Cenovus Energy profit climbs as stronger production boosts third quarter results

The Calgary producer made more money in the third quarter because oil sands production and refining runs reached new highs. Dividends and share buybacks came to more than C$1.3 billion.

Mitchell Sophia
4 Min Read

Cenovus Energy’s third quarter was better than expected because of record production and high refinery use.

The company said that its net income rose to C$1.29 billion, or 72 cents per share, on sales of C$13.2 billion.

Cash from operations was about C$2.1 billion, with adjusted funds flow of C$2.5 billion and free funds flow of C$1.31 billion.

Upstream production was 832,900 barrels of oil equivalent per day, and downstream crude throughput was 710,700 barrels per day on average, with a 99% utilization rate.

In a company release, Cenovus announced its third quarter 2025 results. The company also said that higher commodity prices and wider refining crack spreads were helping the business.

As volumes went up, CEO Jon McKenzie said the company stayed focused on safety and efficiency.

In a press release, Jon McKenzie, the CEO, said, “This quarter, we delivered record volumes in both our Upstream and Downstream businesses.”

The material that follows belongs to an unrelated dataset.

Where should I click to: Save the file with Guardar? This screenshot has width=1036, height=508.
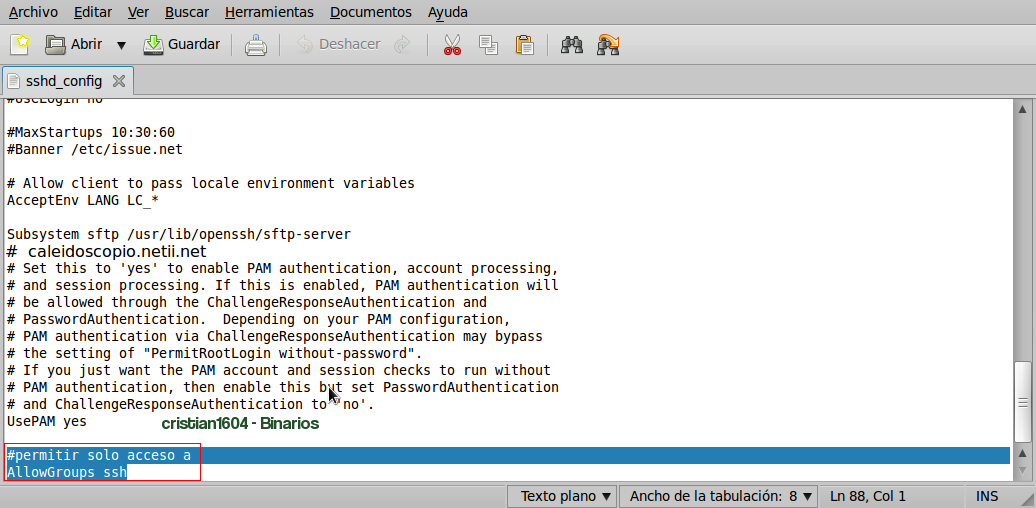click(182, 44)
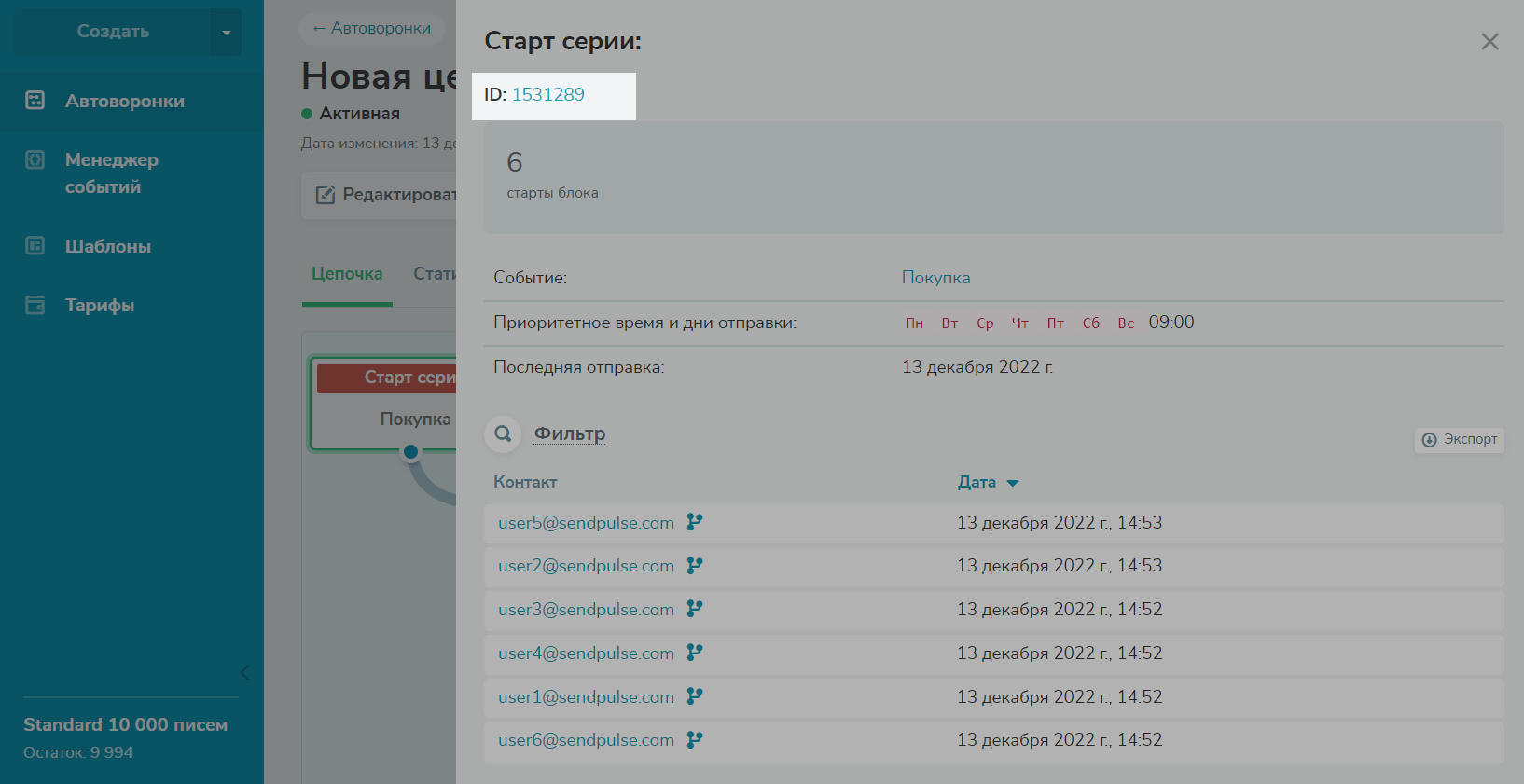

The company gave back C$1.3 billion to common shareholders, which included C$918 million in share buybacks and C$356 million in dividends.

As of September 30, Cenovus had C$5.3 billion in net debt, and the company said it wanted to keep its net debt at C$4.0 billion for the long term.

The output of oil sands rose to about 642,800 barrels per day. This was helped by a ramp at Christina Lake, where Narrows Lake volumes started to contribute after a second quarter wildfire related shutdown.

Utilization in refining reached 99%, with 605,300 barrels per day across the US system. Operating costs per barrel, not including turnaround costs, fell from the previous quarter.

Portfolio changes also helped the balance sheet. Cenovus sold its 50% stake in WRB Refining LP on September 30 and got C$1.8 billion in cash on October 1.

The company is still on track to keep its debt under control while paying for important projects and giving investors back extra money, according to management.

Management talked about late stage growth work that will help keep higher volumes going until 2026. The Foster Creek optimization moved forward with the addition of four new steam generators.

The West White Rose project is almost ready to start up, with the first oil expected in the second quarter of 2026.

After the end of the quarter, Cenovus announced a new deal to buy MEG Energy. A vote by shareholders is set for November 6, and the deal is expected to close in mid-November, pending approvals.

Premier Danielle Smith proposed a new oil pipeline to the B.C. coast as producers think about their long term needs for getting oil out of the province.

Global supply trends have been strong, as shown by the fact that global crude exports are on track to hit a record high in October. This is a backdrop that can affect Canadian differentials and the economics of refining.